> [Passage]
-=-=-
# Should I hang in there???



## cmb (Jun 5, 2008)

I am new here and need some advice. 

My husband and I have been married just short of two years and are 7 months pregnant with our first child together. In the past we have dealt with issues with his ex regarding child support and I have taken a lot of the brunt of this. He has always paid her a substantial amount of money, but not state mandated. Everytime something happens (like him losing a job or making less) and we can't pay her as much as we generally do, I feel that she takes it takes out on me. Just recently we tried to make an agreement with her to pay her less and she flipped. Everytime something like this happens I end up receiving nasty e-mails from her, however, I sometimes probably bring it out alittle by trying to stand up for my husband but am in no way mean about it. Now she is taking us to court, which is fine as I would rather this be done before my baby arrives.

On top of that, my husband had been talking to her behind my back while at work and I found out via our phone bill. I did my research and found out that they had been talking while the kids where at school for long periods. I had asked him randomly if they did talk and always got a No. Come to find out they had been talking about how off the wall I have been since I've been pregnant and some other issues that make me look bad.

I feel like there is no trust left and even though I am willing to hang in there to mend I'm not sure that he will completely stop. Also putting my child and my pregnancy through the stress of a nasty court case isn't on the top of my list. I'm really not sure what to do here and wonder if I should hang in there and just back away from the child support situation and try to regain trust for my husband.


----------



## happilymarried67 (May 7, 2008)

First, you need to let your husband address his ex and remove you from that situation. Don't start the pattern of her going through you to him. I removed myself from that situation a long time ago. Secondly, your husband needs to file the appropriate paperwork for the appropriate amount of child support in the court district where his child resides, so their is no question of the amount he owes on a monthly basis. If he changes jobs he needs to be able to change the amount owed to his ex. You need to make it legal so there is no question of the amount. You do not need a lawyer to do this and I suggest checking out Divorce Source: Online Divorce Support Forum Community to get you started.

Him talking about you to his ex, needs to stop. It is just weird. Sounds like he isn't even over the first marriage. My husband does the least amount of talking to his ex. His relationship is over and done a long, long time ago.


----------
-=-=-
> [Task directions]
Copy the thread from "On top of that, my" to "(May 7, 2008)", replacing "phone bill" with "cell phone statement".
-=-=-
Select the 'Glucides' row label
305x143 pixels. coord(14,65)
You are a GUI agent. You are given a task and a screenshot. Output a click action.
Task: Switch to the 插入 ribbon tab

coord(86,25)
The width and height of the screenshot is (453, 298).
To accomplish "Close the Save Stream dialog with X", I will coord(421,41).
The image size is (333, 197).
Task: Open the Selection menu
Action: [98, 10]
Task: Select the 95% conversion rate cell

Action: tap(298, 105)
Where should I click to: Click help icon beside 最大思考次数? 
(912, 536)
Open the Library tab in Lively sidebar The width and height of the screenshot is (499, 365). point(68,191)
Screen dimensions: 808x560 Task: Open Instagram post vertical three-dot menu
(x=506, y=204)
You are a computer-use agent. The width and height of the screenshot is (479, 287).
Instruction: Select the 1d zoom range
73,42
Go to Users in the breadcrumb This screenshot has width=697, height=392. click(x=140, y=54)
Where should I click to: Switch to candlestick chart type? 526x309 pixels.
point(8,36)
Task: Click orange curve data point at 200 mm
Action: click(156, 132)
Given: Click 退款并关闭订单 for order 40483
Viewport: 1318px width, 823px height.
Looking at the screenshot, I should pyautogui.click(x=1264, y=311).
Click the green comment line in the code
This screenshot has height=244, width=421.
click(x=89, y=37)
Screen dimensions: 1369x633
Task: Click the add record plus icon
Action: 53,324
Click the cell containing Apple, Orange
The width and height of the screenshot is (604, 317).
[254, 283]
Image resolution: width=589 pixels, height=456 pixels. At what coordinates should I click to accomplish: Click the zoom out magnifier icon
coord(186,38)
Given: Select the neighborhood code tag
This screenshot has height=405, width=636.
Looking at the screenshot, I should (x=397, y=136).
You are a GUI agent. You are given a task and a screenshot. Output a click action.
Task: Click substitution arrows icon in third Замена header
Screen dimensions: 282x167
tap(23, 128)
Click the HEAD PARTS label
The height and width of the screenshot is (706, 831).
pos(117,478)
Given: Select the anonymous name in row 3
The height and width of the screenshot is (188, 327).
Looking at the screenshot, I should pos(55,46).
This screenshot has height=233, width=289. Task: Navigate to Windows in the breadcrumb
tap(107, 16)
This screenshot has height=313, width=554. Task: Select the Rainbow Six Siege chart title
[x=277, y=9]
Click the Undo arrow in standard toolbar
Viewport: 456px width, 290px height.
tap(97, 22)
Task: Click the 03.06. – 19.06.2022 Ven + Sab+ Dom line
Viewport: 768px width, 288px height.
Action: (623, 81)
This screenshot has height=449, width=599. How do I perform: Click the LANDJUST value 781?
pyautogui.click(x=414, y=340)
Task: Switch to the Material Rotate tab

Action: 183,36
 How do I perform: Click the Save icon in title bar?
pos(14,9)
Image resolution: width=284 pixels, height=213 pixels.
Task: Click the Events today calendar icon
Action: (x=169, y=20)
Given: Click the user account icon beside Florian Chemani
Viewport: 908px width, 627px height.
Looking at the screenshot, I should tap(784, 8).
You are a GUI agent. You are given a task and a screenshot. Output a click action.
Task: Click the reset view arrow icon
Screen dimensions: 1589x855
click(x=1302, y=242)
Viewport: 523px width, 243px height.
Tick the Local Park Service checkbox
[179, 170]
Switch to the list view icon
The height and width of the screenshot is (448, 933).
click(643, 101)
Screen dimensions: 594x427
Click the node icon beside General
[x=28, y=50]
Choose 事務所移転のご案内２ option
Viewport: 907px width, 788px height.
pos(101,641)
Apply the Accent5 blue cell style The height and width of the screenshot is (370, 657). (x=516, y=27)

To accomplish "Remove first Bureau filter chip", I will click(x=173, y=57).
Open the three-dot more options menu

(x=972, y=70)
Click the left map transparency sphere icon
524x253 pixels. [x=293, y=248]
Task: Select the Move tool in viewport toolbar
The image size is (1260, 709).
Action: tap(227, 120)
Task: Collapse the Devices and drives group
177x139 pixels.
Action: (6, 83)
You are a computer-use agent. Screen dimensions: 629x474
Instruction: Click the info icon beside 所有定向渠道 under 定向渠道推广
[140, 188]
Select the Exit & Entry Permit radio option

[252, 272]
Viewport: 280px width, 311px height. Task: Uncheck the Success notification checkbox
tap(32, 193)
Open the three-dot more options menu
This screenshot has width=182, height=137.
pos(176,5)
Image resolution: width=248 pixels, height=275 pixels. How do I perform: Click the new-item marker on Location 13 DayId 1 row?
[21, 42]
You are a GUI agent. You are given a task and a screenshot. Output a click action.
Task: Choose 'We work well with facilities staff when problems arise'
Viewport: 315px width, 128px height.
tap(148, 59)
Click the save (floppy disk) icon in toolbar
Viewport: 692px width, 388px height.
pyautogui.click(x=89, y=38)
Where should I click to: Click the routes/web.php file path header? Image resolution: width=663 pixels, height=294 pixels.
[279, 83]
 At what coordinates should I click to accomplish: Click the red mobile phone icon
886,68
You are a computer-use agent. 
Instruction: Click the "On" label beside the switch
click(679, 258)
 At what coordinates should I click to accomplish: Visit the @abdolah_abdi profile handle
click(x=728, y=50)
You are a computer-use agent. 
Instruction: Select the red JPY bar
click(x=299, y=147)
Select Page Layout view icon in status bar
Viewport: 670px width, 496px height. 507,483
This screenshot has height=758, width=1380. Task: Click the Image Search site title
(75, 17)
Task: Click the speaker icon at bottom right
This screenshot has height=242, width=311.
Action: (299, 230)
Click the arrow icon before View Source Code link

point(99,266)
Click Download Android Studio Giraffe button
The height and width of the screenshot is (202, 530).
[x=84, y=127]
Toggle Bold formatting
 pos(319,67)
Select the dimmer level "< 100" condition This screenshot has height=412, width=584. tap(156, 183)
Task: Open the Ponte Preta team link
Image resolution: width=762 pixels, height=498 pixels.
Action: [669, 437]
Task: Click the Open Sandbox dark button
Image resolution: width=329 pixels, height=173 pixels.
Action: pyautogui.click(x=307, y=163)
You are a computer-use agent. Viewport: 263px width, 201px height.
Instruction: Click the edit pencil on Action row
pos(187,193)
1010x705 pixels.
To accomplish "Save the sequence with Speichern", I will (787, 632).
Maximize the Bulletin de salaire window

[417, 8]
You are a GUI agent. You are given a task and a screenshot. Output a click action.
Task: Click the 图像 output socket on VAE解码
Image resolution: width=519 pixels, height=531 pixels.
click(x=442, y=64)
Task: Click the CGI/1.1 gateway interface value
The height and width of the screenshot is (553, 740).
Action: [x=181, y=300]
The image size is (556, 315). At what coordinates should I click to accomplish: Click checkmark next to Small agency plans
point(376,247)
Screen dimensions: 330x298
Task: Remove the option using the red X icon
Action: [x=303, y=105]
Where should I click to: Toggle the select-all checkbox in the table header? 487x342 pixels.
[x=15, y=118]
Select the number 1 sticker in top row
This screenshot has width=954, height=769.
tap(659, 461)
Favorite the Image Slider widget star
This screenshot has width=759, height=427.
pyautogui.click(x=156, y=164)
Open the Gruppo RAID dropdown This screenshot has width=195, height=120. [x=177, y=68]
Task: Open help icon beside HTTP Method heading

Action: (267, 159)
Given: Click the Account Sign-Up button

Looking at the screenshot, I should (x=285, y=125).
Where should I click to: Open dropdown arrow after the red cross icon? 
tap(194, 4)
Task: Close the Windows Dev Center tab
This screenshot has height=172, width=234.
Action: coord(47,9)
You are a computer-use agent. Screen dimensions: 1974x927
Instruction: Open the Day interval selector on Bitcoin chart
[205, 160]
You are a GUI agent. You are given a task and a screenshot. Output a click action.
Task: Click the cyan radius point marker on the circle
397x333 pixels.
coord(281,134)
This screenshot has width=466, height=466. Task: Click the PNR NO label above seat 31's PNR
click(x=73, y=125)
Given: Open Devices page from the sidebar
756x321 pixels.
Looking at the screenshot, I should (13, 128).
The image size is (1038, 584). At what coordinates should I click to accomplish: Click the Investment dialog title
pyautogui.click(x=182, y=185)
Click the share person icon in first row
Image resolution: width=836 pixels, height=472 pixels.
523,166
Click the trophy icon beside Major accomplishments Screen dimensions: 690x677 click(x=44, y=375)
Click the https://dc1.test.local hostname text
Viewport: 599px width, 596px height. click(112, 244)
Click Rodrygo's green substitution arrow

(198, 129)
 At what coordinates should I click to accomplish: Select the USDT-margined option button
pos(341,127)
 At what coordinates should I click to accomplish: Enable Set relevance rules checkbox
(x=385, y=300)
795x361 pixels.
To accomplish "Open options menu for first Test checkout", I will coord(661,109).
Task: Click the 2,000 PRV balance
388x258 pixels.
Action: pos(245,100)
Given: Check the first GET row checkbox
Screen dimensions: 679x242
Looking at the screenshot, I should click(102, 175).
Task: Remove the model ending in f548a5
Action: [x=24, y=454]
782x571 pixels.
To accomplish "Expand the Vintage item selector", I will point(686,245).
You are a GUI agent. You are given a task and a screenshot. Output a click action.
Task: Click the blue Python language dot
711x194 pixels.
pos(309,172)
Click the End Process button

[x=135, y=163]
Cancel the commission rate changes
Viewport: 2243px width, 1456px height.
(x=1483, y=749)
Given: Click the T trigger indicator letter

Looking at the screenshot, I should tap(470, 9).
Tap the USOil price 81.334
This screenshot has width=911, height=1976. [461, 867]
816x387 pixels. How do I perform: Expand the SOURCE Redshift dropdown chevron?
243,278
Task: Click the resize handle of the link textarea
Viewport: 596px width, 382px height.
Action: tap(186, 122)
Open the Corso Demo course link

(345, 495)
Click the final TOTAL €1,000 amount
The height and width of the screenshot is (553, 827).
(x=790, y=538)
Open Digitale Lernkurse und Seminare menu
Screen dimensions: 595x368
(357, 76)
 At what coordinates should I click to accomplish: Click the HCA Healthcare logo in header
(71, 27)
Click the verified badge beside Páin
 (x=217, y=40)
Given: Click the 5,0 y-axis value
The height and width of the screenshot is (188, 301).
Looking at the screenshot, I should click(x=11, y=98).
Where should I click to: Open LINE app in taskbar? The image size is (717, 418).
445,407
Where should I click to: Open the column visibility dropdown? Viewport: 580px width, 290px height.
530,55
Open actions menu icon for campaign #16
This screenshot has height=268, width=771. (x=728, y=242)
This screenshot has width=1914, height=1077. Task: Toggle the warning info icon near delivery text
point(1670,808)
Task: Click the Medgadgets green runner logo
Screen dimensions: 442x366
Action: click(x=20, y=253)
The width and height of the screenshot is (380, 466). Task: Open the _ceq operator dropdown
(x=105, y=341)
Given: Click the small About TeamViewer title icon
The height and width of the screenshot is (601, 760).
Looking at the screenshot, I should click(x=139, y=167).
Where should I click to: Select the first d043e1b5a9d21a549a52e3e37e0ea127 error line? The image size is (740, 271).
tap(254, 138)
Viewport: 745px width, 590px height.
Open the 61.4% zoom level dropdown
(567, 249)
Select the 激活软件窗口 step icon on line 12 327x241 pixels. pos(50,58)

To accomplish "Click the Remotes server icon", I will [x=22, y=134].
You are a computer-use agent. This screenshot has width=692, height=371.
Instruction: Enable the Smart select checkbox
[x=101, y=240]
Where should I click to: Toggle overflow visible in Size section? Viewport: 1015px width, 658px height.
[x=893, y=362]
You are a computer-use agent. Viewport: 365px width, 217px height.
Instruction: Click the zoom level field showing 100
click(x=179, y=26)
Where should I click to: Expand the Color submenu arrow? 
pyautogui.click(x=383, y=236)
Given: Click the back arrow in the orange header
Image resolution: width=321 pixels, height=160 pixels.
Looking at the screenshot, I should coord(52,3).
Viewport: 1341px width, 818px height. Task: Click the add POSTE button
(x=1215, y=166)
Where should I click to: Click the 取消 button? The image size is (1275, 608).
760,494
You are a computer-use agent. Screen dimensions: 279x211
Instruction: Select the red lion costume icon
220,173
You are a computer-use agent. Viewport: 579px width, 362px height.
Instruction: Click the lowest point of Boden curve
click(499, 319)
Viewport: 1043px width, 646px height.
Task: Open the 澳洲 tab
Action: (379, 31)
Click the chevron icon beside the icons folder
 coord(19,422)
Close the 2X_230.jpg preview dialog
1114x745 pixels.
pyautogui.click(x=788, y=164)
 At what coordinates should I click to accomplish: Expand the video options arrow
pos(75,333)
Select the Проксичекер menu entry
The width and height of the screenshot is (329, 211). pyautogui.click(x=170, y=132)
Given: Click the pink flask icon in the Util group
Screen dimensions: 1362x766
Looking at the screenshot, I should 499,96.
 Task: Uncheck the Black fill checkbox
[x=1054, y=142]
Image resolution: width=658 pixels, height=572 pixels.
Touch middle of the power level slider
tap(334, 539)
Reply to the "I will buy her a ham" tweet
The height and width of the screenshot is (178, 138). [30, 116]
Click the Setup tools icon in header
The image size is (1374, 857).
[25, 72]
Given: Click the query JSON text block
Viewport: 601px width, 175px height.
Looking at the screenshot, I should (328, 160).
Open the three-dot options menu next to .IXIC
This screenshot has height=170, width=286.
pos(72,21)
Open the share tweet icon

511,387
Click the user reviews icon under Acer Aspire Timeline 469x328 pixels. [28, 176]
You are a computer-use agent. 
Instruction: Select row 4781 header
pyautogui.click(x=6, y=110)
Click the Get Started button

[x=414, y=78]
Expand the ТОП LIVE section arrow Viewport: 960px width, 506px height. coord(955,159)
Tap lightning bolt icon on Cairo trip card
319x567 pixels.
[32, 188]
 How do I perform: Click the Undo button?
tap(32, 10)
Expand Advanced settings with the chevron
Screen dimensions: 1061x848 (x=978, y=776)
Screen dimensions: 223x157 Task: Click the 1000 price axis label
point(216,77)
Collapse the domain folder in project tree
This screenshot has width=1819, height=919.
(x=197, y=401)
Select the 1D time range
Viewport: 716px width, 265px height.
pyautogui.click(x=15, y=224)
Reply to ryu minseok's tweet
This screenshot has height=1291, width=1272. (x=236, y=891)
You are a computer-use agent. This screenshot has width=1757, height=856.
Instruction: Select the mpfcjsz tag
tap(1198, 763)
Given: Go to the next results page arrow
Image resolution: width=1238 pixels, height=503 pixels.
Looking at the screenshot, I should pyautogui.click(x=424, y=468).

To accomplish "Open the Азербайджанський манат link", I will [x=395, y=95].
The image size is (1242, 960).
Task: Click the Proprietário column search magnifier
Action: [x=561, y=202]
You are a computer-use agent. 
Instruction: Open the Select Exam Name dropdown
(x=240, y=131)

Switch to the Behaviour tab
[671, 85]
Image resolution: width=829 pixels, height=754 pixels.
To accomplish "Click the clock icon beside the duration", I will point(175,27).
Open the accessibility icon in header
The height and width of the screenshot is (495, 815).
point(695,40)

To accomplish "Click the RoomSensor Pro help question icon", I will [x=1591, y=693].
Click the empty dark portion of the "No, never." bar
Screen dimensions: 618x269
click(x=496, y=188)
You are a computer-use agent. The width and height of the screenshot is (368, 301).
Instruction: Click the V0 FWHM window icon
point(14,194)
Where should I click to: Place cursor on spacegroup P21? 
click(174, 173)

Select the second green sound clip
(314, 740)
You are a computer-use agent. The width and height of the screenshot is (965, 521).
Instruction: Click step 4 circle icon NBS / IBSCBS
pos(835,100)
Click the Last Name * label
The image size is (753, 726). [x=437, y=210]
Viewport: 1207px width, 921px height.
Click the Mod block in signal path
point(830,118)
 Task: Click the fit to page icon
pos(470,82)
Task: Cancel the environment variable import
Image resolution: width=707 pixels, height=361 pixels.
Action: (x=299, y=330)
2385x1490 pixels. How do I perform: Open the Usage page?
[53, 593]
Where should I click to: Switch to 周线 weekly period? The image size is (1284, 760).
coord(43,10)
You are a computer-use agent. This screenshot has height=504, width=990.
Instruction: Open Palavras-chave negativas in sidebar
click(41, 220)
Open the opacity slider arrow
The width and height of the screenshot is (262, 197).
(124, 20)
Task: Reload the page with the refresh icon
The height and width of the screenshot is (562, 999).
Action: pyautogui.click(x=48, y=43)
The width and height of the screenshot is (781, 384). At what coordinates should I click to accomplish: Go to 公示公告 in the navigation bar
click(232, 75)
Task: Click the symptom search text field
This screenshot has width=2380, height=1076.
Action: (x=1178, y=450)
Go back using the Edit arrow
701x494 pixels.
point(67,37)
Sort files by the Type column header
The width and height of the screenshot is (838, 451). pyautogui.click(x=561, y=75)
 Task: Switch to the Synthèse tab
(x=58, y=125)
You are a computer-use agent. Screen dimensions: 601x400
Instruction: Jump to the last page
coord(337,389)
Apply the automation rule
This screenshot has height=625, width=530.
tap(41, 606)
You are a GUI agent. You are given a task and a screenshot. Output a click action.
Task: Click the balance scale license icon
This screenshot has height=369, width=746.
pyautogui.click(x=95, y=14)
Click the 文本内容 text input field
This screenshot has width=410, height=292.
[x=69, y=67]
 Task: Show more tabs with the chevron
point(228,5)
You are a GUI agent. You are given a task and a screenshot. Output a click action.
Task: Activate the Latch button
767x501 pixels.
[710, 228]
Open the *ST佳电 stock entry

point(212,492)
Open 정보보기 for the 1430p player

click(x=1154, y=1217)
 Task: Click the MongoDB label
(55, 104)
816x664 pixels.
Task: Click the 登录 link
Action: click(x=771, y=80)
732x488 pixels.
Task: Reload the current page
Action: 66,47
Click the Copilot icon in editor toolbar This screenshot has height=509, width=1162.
-=-=-
> [Reply]
On top of that, my husband had been talking to her behind my back while at work and I found out via our cell phone statement. I did my research and found out that they had been talking while the kids where at school for long periods. I had asked him randomly if they did talk and always got a No. Come to find out they had been talking about how off the wall I have been since I've been pregnant and some other issues that make me look bad.

I feel like there is no trust left and even though I am willing to hang in there to mend I'm not sure that he will completely stop. Also putting my child and my pregnancy through the stress of a nasty court case isn't on the top of my list. I'm really not sure what to do here and wonder if I should hang in there and just back away from the child support situation and try to regain trust for my husband.


----------



## happilymarried67 (May 7, 2008)